Beginning at the top of the data below, write out every line exactly until you reach the line with "About Us (20, 1911)", and include that line.

Stored data:
.....
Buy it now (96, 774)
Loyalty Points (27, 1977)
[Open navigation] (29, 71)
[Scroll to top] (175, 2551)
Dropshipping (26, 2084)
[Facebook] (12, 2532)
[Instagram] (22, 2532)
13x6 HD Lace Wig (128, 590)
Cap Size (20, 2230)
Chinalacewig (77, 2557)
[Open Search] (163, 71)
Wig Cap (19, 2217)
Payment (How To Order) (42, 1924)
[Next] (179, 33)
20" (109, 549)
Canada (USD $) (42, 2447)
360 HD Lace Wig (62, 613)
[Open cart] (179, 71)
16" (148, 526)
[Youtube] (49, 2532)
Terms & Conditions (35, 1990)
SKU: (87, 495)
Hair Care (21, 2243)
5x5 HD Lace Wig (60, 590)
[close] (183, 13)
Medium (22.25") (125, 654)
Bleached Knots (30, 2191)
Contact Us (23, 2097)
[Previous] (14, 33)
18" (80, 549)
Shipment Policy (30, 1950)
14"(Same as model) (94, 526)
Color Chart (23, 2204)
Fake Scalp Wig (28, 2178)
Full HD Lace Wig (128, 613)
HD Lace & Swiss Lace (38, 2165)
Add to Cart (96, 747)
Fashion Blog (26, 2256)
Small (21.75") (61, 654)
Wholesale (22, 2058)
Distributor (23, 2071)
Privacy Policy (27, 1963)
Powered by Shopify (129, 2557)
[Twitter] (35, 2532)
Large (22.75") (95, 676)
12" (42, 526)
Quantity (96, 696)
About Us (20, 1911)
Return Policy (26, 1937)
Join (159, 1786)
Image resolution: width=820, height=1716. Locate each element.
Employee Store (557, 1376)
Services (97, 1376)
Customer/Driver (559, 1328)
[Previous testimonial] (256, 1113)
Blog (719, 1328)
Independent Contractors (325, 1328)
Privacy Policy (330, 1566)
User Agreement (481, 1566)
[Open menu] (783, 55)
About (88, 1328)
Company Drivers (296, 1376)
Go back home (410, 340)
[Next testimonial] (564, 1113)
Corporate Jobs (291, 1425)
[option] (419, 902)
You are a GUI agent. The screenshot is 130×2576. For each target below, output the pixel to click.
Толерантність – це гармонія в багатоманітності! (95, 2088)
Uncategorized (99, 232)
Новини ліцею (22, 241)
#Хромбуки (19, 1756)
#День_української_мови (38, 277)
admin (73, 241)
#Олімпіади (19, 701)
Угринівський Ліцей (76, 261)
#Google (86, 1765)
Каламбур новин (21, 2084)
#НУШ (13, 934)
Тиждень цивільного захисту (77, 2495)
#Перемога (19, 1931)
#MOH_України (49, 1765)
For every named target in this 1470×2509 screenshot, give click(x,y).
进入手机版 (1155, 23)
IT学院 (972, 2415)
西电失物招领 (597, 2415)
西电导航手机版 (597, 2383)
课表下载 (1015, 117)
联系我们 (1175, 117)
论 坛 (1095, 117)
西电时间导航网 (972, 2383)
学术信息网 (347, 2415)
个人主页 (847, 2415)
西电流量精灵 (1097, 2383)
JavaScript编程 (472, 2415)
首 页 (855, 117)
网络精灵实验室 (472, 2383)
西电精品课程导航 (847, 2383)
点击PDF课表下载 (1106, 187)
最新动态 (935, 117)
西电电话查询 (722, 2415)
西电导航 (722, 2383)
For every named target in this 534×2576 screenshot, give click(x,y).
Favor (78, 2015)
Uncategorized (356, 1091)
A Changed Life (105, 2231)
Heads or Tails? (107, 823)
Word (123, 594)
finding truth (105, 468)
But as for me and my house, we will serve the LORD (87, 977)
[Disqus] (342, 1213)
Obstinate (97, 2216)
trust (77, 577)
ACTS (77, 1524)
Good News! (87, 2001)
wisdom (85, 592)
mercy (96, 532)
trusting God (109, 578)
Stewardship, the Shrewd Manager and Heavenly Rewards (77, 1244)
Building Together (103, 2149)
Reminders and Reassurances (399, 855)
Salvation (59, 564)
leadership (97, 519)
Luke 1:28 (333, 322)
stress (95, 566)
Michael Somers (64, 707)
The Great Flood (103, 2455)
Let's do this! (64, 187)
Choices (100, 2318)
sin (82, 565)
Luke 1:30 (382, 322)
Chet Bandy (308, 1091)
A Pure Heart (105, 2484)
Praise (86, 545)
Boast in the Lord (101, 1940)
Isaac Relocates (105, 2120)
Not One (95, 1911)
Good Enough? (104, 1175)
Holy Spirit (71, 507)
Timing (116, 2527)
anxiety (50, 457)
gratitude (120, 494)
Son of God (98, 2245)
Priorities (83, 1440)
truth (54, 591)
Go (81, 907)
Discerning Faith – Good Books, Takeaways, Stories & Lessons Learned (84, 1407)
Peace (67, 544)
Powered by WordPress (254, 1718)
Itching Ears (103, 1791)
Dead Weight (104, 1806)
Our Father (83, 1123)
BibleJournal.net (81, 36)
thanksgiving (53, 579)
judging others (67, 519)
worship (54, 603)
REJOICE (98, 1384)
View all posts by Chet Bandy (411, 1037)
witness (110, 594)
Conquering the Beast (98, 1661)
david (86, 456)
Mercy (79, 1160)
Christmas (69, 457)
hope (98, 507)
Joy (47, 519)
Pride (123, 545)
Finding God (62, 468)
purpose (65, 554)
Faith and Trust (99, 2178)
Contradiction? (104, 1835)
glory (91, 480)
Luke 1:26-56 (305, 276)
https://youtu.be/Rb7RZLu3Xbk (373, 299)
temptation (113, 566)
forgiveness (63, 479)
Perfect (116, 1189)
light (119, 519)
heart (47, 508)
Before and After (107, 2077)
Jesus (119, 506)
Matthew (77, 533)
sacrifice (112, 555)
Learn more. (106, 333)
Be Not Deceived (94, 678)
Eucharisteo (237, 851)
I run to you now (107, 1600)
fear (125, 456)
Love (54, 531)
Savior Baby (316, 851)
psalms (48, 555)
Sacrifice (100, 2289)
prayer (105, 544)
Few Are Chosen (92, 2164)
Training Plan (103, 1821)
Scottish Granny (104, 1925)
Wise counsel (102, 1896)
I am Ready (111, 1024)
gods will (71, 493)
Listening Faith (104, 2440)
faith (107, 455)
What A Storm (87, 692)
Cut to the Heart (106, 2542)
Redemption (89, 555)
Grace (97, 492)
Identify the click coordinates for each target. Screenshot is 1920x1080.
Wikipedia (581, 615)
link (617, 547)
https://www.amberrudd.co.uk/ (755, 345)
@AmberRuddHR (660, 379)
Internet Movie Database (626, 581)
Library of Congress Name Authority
.....
WRITTEN SOLUTION:
Buy it now (96, 774)
Loyalty Points (27, 1977)
[Open navigation] (29, 71)
[Scroll to top] (175, 2551)
Dropshipping (26, 2084)
[Facebook] (12, 2532)
[Instagram] (22, 2532)
13x6 HD Lace Wig (128, 590)
Cap Size (20, 2230)
Chinalacewig (77, 2557)
[Open Search] (163, 71)
Wig Cap (19, 2217)
Payment (How To Order) (42, 1924)
[Next] (179, 33)
20" (109, 549)
Canada (USD $) (42, 2447)
360 HD Lace Wig (62, 613)
[Open cart] (179, 71)
16" (148, 526)
[Youtube] (49, 2532)
Terms & Conditions (35, 1990)
SKU: (87, 495)
Hair Care (21, 2243)
5x5 HD Lace Wig (60, 590)
[close] (183, 13)
Medium (22.25") (125, 654)
Bleached Knots (30, 2191)
Contact Us (23, 2097)
[Previous] (14, 33)
18" (80, 549)
Shipment Policy (30, 1950)
14"(Same as model) (94, 526)
Color Chart (23, 2204)
Fake Scalp Wig (28, 2178)
Full HD Lace Wig (128, 613)
HD Lace & Swiss Lace (38, 2165)
Add to Cart (96, 747)
Fashion Blog (26, 2256)
Small (21.75") (61, 654)
Wholesale (22, 2058)
Distributor (23, 2071)
Privacy Policy (27, 1963)
Powered by Shopify (129, 2557)
[Twitter] (35, 2532)
Large (22.75") (95, 676)
12" (42, 526)
Quantity (96, 696)
About Us (20, 1911)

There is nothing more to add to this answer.